Thursday, November 27, 2008
Can Innovation Save Primary Care in its Present Form ?
November 27, Thanksgiving Day, 2008
I felt like I was becoming a guideline-following automaton and a documentation drone. It was draining to me, and I didn’t feel it was what the patient wanted either.
Christine Sinsky, M.D. General Internist, Medical Associates Clinic and Health Plans, Dubuque, Iowa, “Innovation in Primary Care- Staying One Step Ahead of Burnout,” New England Journal of Medicine, November 27, 2008
Effective innovation depends on assumptions. If you assume primary care’s troubles are due to poor or uneven physician performance or to woeful lack of use of information technologies, that’s one thing. If you assume the troubles stem from overwhelming and unrealistic demands on time and talents of primary care physicians, that quite another.
It also depends on what you mean by “innovation”?
If by innovation you mean current federal efforts to impose pay-for-performance and electronic medical records on primary care, the answer in my mind-field is “No, these things will not save primary care. Indeed, they tend to cause less time with patients, irritate the practitioner, and aggravate the shortage.
• Other industries learned long ago that annual performance reviews by managers of workers destroys morale, kills teamwork, and hurts the bottom line (Samuel Culbert, “Get Rid of Performance Review!”, Wall Street Journal, October 30, 2008). In health care, pay for performance makes the physician a surrogate to the “boss” i.e., payers, and evokes hostility, and is unlikely to improve performance.

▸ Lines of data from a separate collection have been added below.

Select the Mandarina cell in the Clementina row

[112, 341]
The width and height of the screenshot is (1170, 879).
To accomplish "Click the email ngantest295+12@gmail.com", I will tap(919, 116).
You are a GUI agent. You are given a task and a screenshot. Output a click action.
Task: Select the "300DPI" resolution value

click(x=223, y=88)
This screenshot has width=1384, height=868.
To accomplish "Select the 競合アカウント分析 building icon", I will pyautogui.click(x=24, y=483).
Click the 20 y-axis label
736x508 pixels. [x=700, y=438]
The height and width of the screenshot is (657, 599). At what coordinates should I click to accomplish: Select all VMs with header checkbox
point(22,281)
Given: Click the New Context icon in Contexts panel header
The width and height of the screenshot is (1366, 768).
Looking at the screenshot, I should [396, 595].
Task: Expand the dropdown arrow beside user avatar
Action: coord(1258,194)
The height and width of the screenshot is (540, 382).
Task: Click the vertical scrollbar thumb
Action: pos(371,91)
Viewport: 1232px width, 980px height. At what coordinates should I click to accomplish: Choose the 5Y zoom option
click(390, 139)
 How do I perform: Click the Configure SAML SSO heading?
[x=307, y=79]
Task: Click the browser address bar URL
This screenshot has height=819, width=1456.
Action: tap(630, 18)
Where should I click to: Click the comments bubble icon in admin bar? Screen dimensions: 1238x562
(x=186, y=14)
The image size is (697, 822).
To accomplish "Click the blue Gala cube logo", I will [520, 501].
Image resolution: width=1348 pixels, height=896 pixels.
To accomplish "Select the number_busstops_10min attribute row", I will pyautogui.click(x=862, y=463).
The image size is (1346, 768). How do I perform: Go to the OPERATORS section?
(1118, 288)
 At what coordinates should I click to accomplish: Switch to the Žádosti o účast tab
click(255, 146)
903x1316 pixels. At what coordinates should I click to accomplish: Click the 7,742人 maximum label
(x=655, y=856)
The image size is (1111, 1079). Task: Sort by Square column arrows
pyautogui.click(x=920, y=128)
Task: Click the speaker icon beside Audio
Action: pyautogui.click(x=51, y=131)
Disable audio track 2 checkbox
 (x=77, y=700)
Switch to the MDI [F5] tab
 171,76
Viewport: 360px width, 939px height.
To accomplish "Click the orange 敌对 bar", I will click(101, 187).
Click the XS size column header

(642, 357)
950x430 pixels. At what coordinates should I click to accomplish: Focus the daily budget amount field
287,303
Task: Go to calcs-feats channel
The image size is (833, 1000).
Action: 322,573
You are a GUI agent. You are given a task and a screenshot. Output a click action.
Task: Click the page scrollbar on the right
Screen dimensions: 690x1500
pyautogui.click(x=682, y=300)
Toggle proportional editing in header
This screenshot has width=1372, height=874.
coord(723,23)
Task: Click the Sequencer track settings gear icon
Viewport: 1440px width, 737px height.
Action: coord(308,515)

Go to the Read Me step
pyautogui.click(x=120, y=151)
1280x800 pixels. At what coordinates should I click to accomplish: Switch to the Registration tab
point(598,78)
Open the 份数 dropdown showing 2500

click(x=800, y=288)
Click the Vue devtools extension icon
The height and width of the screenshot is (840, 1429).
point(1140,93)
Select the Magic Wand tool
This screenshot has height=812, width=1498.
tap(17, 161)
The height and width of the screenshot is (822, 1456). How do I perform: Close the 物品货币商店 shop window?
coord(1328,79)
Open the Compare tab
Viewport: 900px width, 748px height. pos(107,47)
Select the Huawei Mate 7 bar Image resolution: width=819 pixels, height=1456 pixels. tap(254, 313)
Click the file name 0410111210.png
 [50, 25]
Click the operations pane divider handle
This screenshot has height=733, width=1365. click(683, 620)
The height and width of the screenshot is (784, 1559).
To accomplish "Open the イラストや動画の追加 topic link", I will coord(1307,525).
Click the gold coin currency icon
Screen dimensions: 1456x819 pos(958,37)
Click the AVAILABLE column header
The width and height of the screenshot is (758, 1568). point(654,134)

• Why have only 15% or so of physicians installed EMRs? The reasons are legend, but the main one is EMRs take physician and staff time away from seeing patients. The assumption here is that good documentation makes for good doctoring, which is not only silly but fallacious. Physicians and patients alike treasure time spent with each other, not time spent entering or evaluating data.
Promises of November 2008
In a recent article I wrote for Physician Practice Options, which will appear in its December issue, I argued the U.S, may be on the cusp of a primary care renaissance. My argument went like this.
“When the history about American health care is written, November 2008 will be remembered as the month of emerging fundamental truths about the importance of primary care in the U.S. health system.
Five notable November events precipitated, crystallized, and revealed these truths.
1. On November 4, newly elected a president, Barack Obama, promised expanded coverage as a high priority. Shortly thereafter, on November 11, Senator Max Baucus (D., Montana), in a 35,000 word health reform white paper, “A Call for Action,” called for coverage of 95% of Americans. He cited primary care shortages as a barrier to achieving the coverage goal.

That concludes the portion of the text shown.